While the existing centralized approach addresses basic business needs and offers the benefits above, it also lacks some highly desirable capabilities:
- The original authors of the media have no insight into how their works are being used, and are required to simply trust that compensation is fair and equitable. This is a classic centralized application limitation: The “proof” of what was transacted is locked up in the private database tables of one or more companies, implying that no one else can see that content without their assistance and permission. This is more than just a conceptual limitation; it’s also a business model limitation, because without this capability, offering flexible rates or pass-through income to media authors isn’t readily possible.**
Ideal solution: Artists can track sales and use of their works over time and validate their compensation is accurate without reference to any private company data.
- Similarly, a third party auditor (or even just an interested party) can’t discern whether use of a media image is valid or not. For example, if you saw an image that was subject to copyright in a presentation on the web, getting the owner of the presentation to validate their license would require the intervention of the licensing service, who would need to look at their private database tables again. Kinda messy, and not very likely to happen, right?
Ideal solution: Viewers can independently validate appropriate image use without reference to private, centralized database content.
- Reselling content is challenging. For the content company and the distributor to share media and revenue, the IT departments of both companies need to build dedicated implementations. Without the benefit of a partner data bus that inherently models ownership, access and sharing controls, and versioning, both parties are required to erect complex (and thus likely, expensive) DIY sharing solutions. Furthermore, due to the increased challenges that real-time sharing would present, they likely do so with “batch” approaches that require full-scale copying of all assets and periodic (versus continuous) billing and usage updates.
Ideal solution: Partners can share media assets securely without writing code, and enjoy real-time notifications with respect to end user licensing events and co-sell revenue.

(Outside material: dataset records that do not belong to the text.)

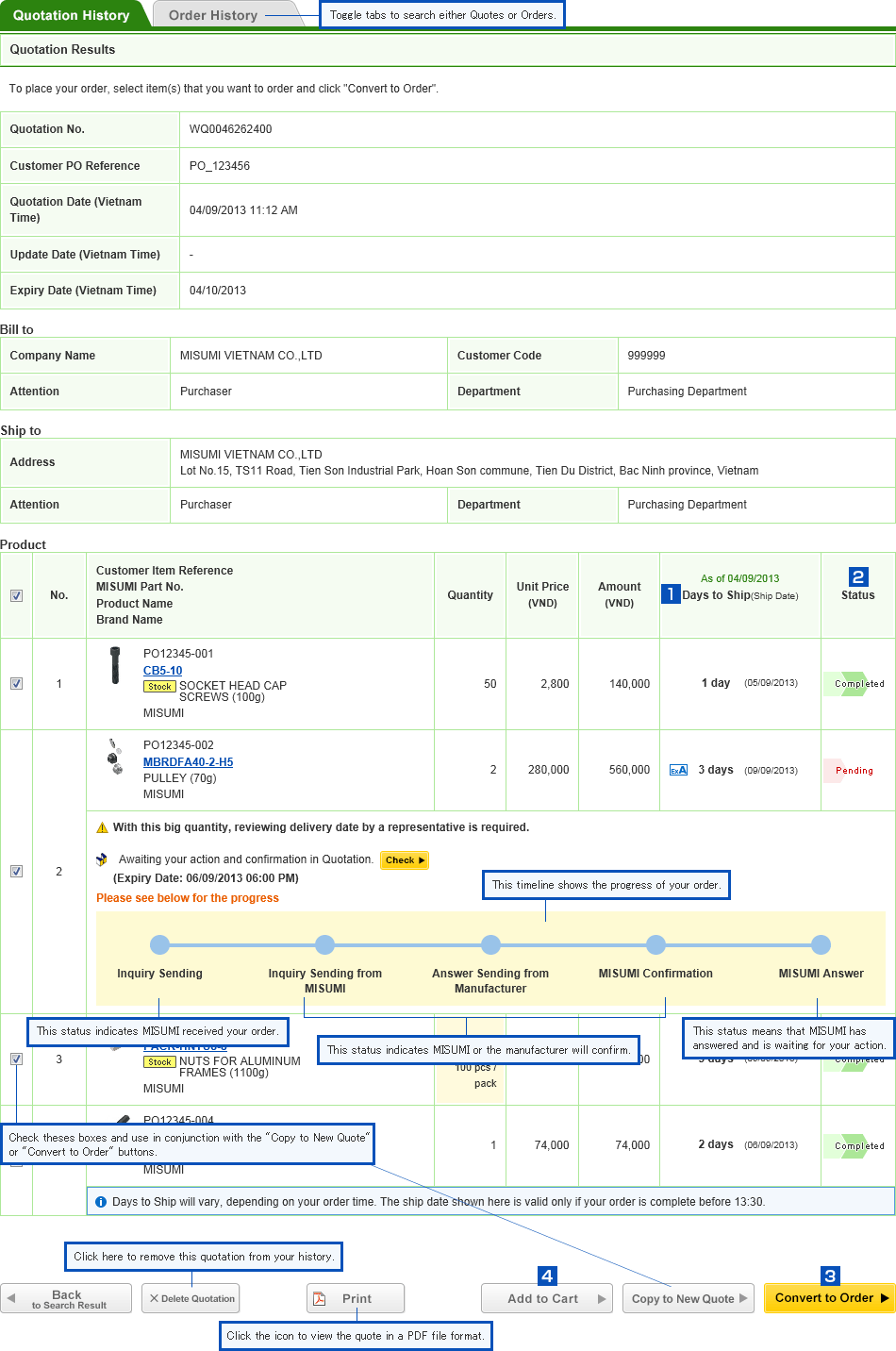Click the Stock badge for socket head cap screws
This screenshot has height=1351, width=896.
click(x=159, y=687)
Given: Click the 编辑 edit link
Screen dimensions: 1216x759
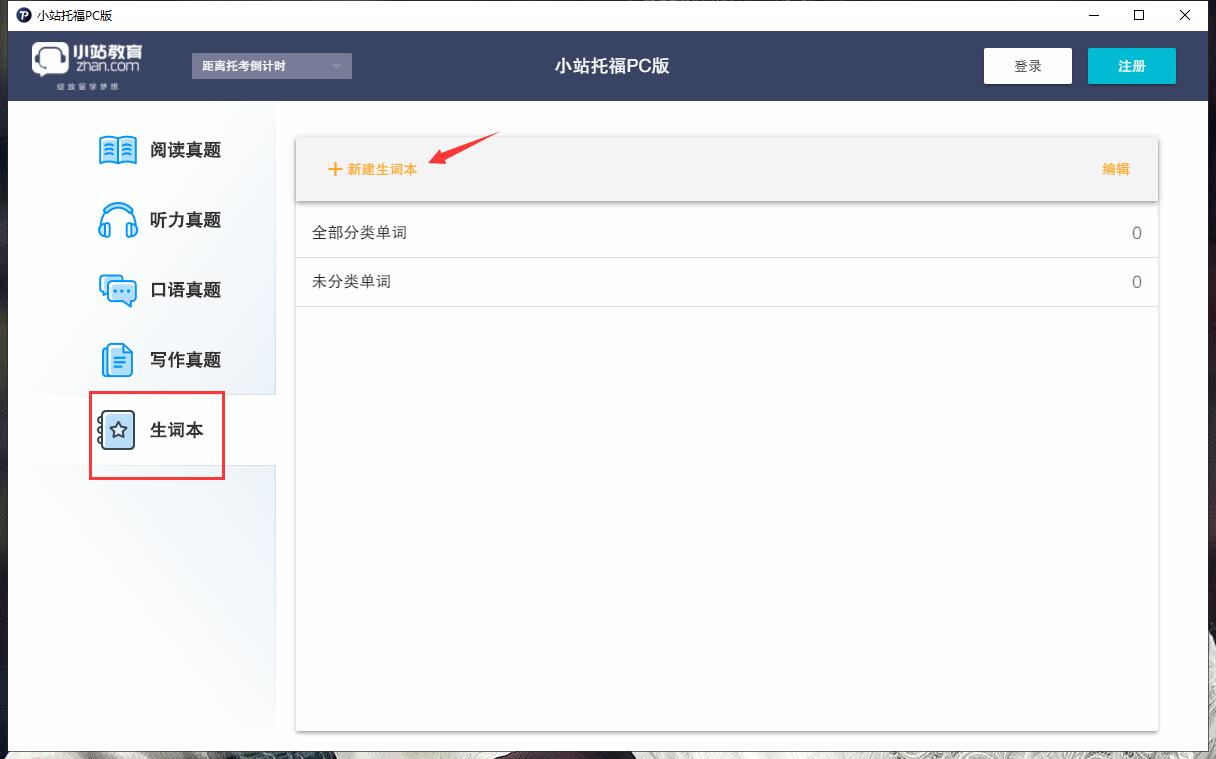Looking at the screenshot, I should click(x=1116, y=169).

Given the media attention accorded to NFTs, it might seem at first blush that a newer, better implementation strategy exists: Simply place a hash (digital summary) of the artwork into an NFT, and use that to represent its ownership (see figure below):
We’ve all heard that NFTs are awesome, so this must be a good solution, right? 🙂
Unfortunately, a simple, singular model of ownership (like an NFT) doesn’t map well into the reselling and licensing approach required by the actual commercial relationships in our sample problem.
NFTs as implemented today also tend to suffer from structural challenges, such as high transaction costs – fine for a $50,000 painting, but problematic when paying $0.99 to license a GIF for a slide deck. They also don’t provide built-in mechanisms to handle configurable end user authentication, authorization, access controls, or CDN distribution.

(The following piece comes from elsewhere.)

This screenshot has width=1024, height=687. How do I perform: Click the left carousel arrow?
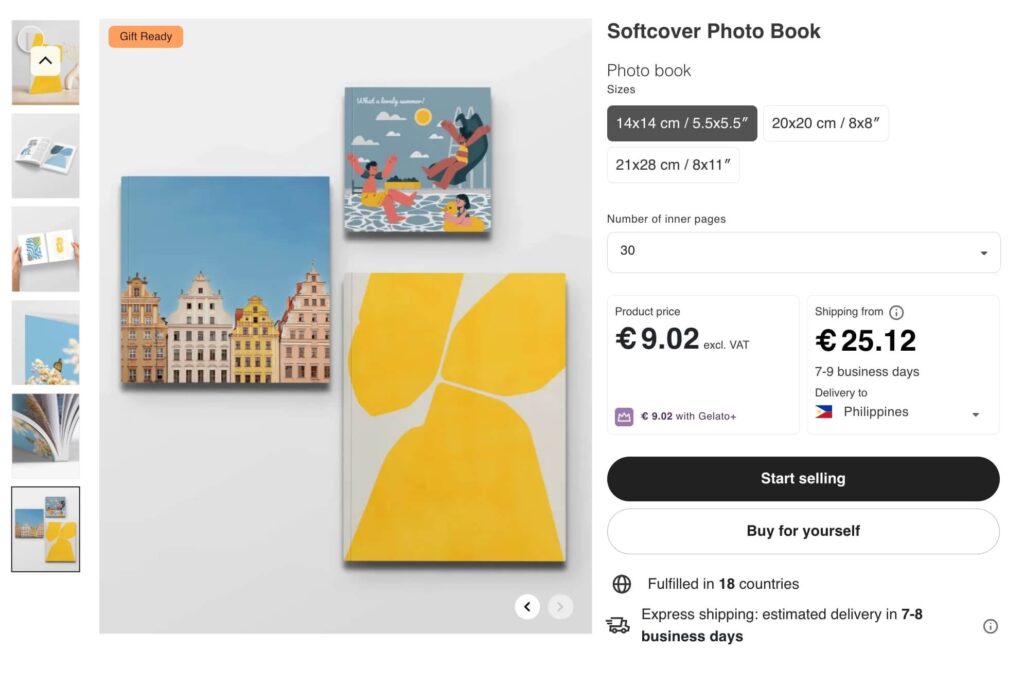click(x=527, y=606)
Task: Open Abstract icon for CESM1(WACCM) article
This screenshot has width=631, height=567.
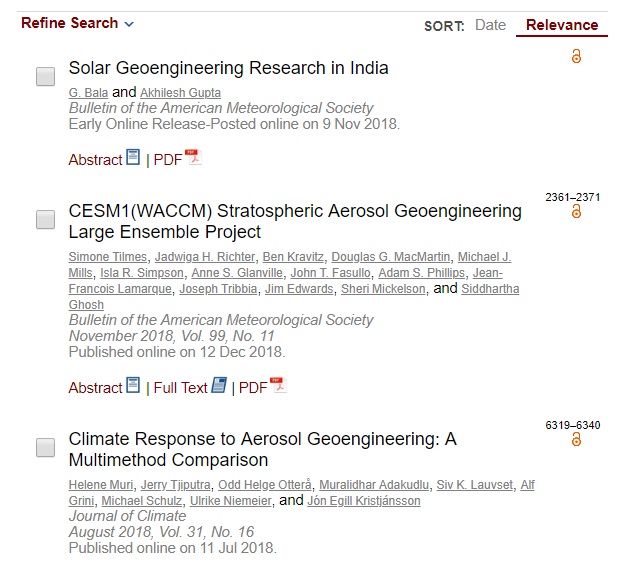Action: pos(133,385)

In short, this approach fails to capture the benefits of the existing approach identified above: low storage and transaction costs, low latency (and access controlled) distribution, and easy license management and billing. NFTs also don’t directly accomplish the additional goals, either, because they don’t model all five personas and their relationships with sufficient fidelity.
So we leave this section a little sad...neither the old school (centralized) approach not the new school (NFT) approach met our set of requirements. In Part 4 we’ll try something different: We’ll bring all three technologies to bear simultaneously.